GIVEN PROBLEM —
Copy the passage on BLAS implementations word for word, starting at "Basic Linear Algebra" and ending at "BLAS and LAPACK.".

Basic Linear Algebra Subprograms - Implementations

Implementations

Accelerate
Apple's framework for Mac OS X and iOS, which includes tuned versions of BLAS and LAPACK.
ACML
The AMD Core Math Library, supporting the AMD Athlon and Opteron CPUs under Linux and Windows.
C++ AMP BLAS
The C++ AMP BLAS Library is an open source implementation of BLAS for Microsoft's AMP language extension for Visual C++.
ATLAS
Automatically Tuned Linear Algebra Software, an open source implementation of BLAS APIs for C and Fortran 77.
ESSL
IBM's Engineering and Scientific Subroutine Library, supporting the PowerPC architecture under AIX and Linux.
Eigen BLAS
A Fortran 77 and C BLAS library implemented on top of the open source Eigen library, supporting x86, x86 64, ARM (NEON), and PowerPC architectures. (Note: as of Eigen 3.0.3, the BLAS interface is not built by default and the documentation refers to it as "a work in progress which is far to be ready for use".)
Goto BLAS
Kazushige Goto's BSD-licensed implementation of BLAS, tuned in particular for Intel Nehalem/Atom, VIA Nanoprocessor, AMD Opteron.

DATA —

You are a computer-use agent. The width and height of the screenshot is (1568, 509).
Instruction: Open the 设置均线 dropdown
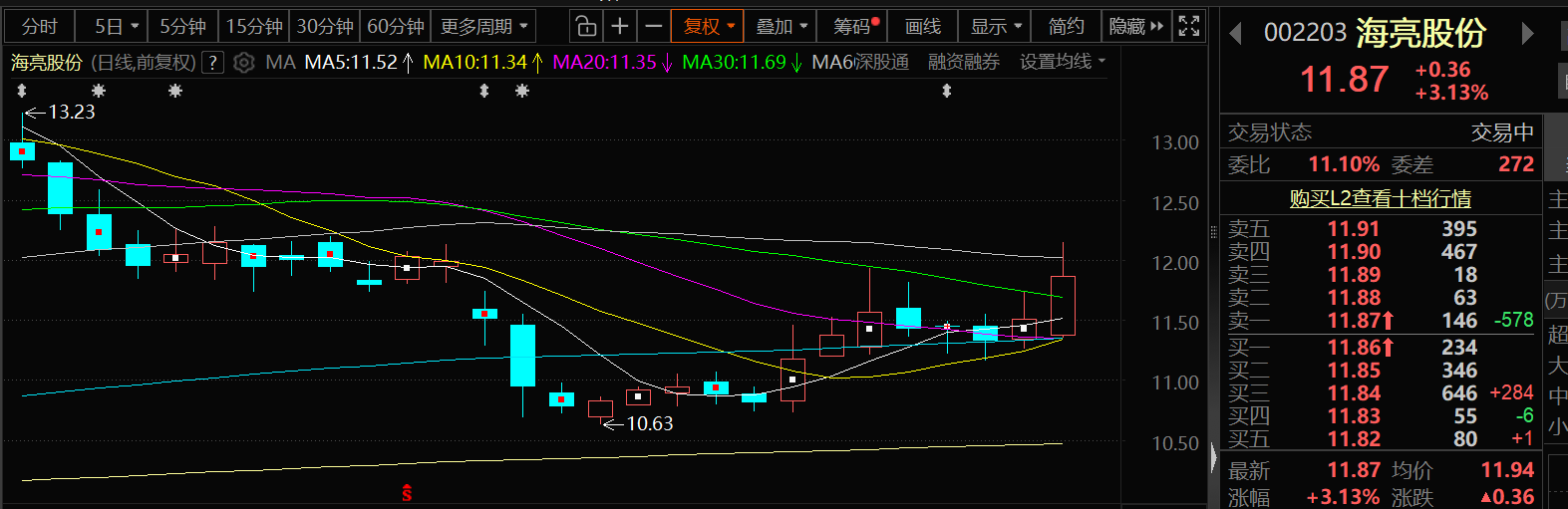(x=1062, y=62)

TASK SOLUTION —
Basic Linear Algebra Subprograms - Implementations

Implementations

Accelerate
Apple's framework for Mac OS X and iOS, which includes tuned versions of BLAS and LAPACK.